Make the downstream evaluation measure what the pre-training objective actually learns, not the post-hoc fine-tuning head.

Task overview

Task Module Metrics
Binary functional similarity contrabin.tasks.binary_retrieval mAP, MRR, Recall@{1, 5, 10}
Function name recovery contrabin.tasks.name_recovery Exact match, subtoken F1
Binary summarization contrabin.tasks.summarization BLEU, ROUGE-L
Compiler provenance recovery contrabin.tasks.compiler_provenance Per-head + joint accuracy

Why revise two of the tasks?

1. POJ-104 classification -> functional similarity retrieval

Paper framing. 104-way softmax head over algorithmic categories.

Problem. A 104-way cross-entropy objective rewards fine-tuning-head capacity as much as representation quality. Two models with very different embedding geometries can both achieve high classification accuracy if the head is powerful enough.

Our framing. We freeze the ContraBin binary encoder and evaluate the retrieval problem: for each binary in the gallery, rank every other binary by cosine similarity. A binary is a positive if it shares a POJ-104 label. We report:

  • mAP - matches the original POJ-104 retrieval protocol (used by Asm2Vec, jTrans, and SAFE in subsequent work).
  • Recall@{1, 5, 10} - standard for visual-retrieval-style comparisons.
  • MRR - sensitive to whether the top-1 result is correct.

For apples-to-apples comparison with the paper, we also provide LinearProbeClassifier, which freezes the backbone and trains only a single nn.Linear layer. Linear-probing is the de-facto standard way to compare self-supervised backbones (SimCLR, MoCo, CLIP, ...).

2. Reverse engineering -> compiler provenance recovery

Paper framing. Binary -> C source seq2seq, scored with BLEU.

Problem. BLEU over source code is a noisy signal: semantically equivalent decompilations can score near-zero (renamed locals, different loops), and stylistically similar but semantically wrong output can score highly. Moreover, real binary-to-source lifting is a research field on its own (Ghidra + ML, DIRE, LLM4Decompile, ...) and evaluating it well requires test-execution infrastructure that is outside the scope of this repo.

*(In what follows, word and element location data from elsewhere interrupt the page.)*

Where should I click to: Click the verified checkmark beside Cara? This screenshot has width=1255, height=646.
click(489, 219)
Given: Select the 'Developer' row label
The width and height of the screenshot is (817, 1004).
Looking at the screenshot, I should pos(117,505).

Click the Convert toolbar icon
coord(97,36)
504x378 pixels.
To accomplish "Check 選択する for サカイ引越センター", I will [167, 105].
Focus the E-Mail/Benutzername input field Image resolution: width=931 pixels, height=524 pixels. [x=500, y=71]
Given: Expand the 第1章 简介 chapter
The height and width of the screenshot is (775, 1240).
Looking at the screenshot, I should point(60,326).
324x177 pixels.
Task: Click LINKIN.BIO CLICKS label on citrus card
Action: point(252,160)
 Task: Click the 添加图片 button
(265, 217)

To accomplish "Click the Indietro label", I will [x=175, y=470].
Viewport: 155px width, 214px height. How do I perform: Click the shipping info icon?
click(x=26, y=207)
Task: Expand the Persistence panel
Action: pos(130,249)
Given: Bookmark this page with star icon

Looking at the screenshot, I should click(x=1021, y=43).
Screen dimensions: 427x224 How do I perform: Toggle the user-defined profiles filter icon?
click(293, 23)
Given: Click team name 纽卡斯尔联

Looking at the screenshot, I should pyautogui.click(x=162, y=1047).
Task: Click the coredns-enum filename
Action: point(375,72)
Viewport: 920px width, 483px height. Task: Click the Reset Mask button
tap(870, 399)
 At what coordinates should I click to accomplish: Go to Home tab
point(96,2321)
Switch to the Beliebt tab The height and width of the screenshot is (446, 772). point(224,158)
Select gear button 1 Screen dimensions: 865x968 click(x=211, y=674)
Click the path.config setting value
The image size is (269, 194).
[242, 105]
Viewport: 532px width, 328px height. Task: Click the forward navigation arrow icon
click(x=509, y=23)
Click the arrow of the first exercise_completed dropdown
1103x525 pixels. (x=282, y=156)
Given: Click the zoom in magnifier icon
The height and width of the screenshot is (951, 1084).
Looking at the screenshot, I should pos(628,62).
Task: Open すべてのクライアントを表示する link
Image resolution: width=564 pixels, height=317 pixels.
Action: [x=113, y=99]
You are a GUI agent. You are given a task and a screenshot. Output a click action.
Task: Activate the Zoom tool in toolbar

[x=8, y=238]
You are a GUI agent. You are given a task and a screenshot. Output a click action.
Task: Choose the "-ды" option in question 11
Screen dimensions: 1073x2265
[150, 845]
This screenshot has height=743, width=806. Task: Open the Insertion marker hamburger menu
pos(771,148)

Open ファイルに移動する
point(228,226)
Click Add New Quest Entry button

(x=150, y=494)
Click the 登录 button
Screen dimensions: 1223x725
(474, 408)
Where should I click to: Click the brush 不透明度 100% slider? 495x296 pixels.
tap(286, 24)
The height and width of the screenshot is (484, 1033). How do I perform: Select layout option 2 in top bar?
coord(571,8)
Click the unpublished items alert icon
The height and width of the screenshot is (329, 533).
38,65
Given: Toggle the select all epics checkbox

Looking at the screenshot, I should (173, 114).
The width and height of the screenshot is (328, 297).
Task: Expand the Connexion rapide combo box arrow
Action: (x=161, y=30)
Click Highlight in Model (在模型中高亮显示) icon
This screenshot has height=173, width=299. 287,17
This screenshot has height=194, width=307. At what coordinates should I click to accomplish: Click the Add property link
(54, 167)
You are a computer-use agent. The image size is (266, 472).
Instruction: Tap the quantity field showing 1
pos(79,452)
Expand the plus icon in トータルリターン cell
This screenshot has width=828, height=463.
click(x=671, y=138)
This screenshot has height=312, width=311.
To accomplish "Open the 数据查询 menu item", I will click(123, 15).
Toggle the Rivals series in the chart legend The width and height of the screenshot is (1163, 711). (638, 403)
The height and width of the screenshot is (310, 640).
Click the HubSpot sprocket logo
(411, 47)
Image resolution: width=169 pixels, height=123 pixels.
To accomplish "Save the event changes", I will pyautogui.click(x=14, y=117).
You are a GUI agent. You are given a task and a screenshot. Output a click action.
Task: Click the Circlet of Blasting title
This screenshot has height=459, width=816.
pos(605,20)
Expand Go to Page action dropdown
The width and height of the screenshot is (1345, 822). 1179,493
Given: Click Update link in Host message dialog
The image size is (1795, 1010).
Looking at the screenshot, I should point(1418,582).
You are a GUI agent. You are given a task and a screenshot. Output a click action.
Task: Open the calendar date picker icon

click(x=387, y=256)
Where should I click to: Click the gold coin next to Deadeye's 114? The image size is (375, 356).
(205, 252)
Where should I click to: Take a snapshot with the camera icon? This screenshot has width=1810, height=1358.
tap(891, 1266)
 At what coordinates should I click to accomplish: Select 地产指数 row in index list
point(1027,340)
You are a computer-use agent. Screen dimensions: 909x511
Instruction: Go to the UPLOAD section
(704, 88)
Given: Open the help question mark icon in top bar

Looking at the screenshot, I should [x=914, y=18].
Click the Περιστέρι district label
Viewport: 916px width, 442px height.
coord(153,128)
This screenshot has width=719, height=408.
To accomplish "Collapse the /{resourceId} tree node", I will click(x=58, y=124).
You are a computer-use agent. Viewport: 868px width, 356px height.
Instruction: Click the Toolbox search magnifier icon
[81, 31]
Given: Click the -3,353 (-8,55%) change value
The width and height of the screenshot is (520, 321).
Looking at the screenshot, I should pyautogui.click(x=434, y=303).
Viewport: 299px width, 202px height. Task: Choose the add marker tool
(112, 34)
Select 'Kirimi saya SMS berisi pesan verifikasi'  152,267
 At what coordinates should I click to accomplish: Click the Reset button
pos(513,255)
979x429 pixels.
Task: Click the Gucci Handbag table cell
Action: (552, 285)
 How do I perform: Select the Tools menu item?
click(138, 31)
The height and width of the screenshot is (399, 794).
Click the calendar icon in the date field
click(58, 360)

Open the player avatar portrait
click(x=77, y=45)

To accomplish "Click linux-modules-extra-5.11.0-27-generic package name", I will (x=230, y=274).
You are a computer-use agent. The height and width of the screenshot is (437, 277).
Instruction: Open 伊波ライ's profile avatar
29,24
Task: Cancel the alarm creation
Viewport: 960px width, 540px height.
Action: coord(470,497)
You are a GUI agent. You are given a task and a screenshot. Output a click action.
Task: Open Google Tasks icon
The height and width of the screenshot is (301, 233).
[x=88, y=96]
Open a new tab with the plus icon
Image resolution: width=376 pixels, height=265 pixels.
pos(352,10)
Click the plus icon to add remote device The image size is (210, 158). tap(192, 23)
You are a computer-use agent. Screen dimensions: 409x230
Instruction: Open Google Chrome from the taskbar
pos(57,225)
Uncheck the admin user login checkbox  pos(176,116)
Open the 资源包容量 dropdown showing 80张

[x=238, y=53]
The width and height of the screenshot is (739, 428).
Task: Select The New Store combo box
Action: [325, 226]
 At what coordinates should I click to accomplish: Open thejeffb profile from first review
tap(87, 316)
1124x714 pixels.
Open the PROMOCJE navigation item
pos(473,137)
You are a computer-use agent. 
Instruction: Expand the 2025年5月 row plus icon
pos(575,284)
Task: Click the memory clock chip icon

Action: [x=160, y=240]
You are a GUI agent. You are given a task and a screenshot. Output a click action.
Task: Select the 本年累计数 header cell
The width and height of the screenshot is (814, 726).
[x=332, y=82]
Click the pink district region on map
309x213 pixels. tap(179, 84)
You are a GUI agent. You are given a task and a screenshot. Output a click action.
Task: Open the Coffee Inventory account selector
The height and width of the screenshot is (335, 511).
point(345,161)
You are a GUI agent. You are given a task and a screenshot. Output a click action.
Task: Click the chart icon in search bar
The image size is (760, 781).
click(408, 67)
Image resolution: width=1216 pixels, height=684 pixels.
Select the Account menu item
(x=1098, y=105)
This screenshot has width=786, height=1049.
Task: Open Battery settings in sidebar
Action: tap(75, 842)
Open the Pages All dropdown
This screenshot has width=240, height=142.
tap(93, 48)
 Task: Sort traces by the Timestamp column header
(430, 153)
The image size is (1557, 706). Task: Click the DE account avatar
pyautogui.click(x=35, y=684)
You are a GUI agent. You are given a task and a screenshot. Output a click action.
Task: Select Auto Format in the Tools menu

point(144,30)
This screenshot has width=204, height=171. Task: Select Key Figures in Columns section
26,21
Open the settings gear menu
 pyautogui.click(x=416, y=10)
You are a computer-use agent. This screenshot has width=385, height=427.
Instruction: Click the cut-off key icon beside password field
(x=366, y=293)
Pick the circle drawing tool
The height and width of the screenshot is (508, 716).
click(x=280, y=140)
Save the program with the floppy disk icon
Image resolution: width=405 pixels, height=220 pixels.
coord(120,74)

Our framing. We ship compiler provenance recovery: given a binary / IR blob, predict three pieces of production metadata -

  • Compiler: {gcc, clang, msvc, icc, unknown}
  • Opt level: {O0, O1, O2, O3, Os, Oz}
  • Source language: {c, cpp, rust, go, fortran, unknown}

This is:

  • Deterministic - no BLEU, no decoding, no LM. Ground truth is unambiguous.
  • Well-motivated - used in downstream security and forensics pipelines (libc fingerprinting, malware attribution, triage of compiled artefacts).
  • Directly informative about how much "production context" the encoder has absorbed, which is exactly what you want to measure for a self-supervised binary representation.

Running the tasks

Each task has a CLI entry point:

contrabin task retrieve       --config ... --checkpoint ... --gallery gallery.jsonl
contrabin task name-recovery  --config ... --checkpoint ... --train  train.jsonl --val val.jsonl
contrabin task summarize      --config ... --checkpoint ... --train  train.jsonl --val val.jsonl
contrabin task provenance     --config ... --checkpoint ... --train  train.jsonl --val val.jsonl

And a Python API:

from contrabin.tasks.binary_retrieval import (
    extract_binary_embeddings,
    evaluate_retrieval,
)
embeddings, labels = extract_binary_embeddings(model, loader)
result = evaluate_retrieval(embeddings, labels)
print(result)   # RetrievalResult(mAP=..., mrr=..., recall_at_1=..., ...)

Adding a new task

Drop a new file in contrabin/tasks/ exporting a model class and a train_* function, then re-export it from contrabin/tasks/__init__.py and add a CLI subcommand in contrabin/cli.py. tests/test_tasks.py shows the minimal contract each task needs to satisfy.